Felicitas Benedictus vino al mundo el 26 de febrero de 1993, en el seno de una familia londinense de linaje acomodado, cuyos privilegios se sostenían sobre la más discreta de las opulencias. Fue la primogénita de once hermanos, descendencia prolífica de un matrimonio que, si bien ostentaba títulos y abolengo, prefería mantenerse en la sombra de la aristocracia continental, lejos de los excesos y la exposición de sus turbios negocios.

 

Con apenas dieciséis años, Felicitas fue entregada en matrimonio a Lawrence Hallett Dale, un caballero de treinta y tres años, cuya vasta fortuna y extensas propiedades resultaban más atractivas para sus progenitores que las súplicas de su hija. La desproporción en edad y temperamento robusto en desagrado que ella mostraba no fue obstáculo suficiente para disuadir a su padre, quien consideró que una unión de tales características consolidaría aún más la posición de la familia dentro del cerrado círculo de la cúspide terrateniente.

 

Felicitas, cuya voluntad poco pesaba en la balanza de los intereses familiares, vio sellado su destino en la firma de un contrato nupcial que no tomó en cuenta ni su juventud ni sus protestas.

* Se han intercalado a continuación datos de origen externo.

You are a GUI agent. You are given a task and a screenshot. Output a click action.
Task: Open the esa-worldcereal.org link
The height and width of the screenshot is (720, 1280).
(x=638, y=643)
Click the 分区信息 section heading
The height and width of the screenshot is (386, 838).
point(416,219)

El rito aún conservaba la reminiscencia de tiempos en que los esponsales podían celebrarse con el beneplácito de los progenitores, sin que la voluntad de los desposados tuviera relevancia alguna, especialmente para las mujeres.

Durante el transcurso de un año y medio, múltiples intentos de concepción fraguaron en infortunio, pues Felicitas sufrió la pérdida de tres gestaciones, cada una arrebatándole no solo la posibilidad de la maternidad, sino también una fracción de su vitalidad. Lo que para ella representó un calvario de fragilidad y desconsuelo, para su esposo devino en una decepción. A ojos de Lawrence, su esposa, otrora una inversión dinástica prometedora, se había degradado a la condición de un receptáculo estéril, incapaz de cumplir con el propósito primordial de toda mujer de su estamento: perpetuar la estirpe.

 

Su incapacidad reproductiva la redujo, en a una nulidad doméstica. La frustración del varón no se limitaba al ámbito conyugal, sino que se extendía a sus ambiciones patrimoniales, pues ansiaba con vehemencia legar su vasta empresa agrícola a un hijo varón, un heredero que prolongase su linaje y asegurase la continuidad este. Felicitas, entretanto, no era más que un obstáculo a sus aspiraciones.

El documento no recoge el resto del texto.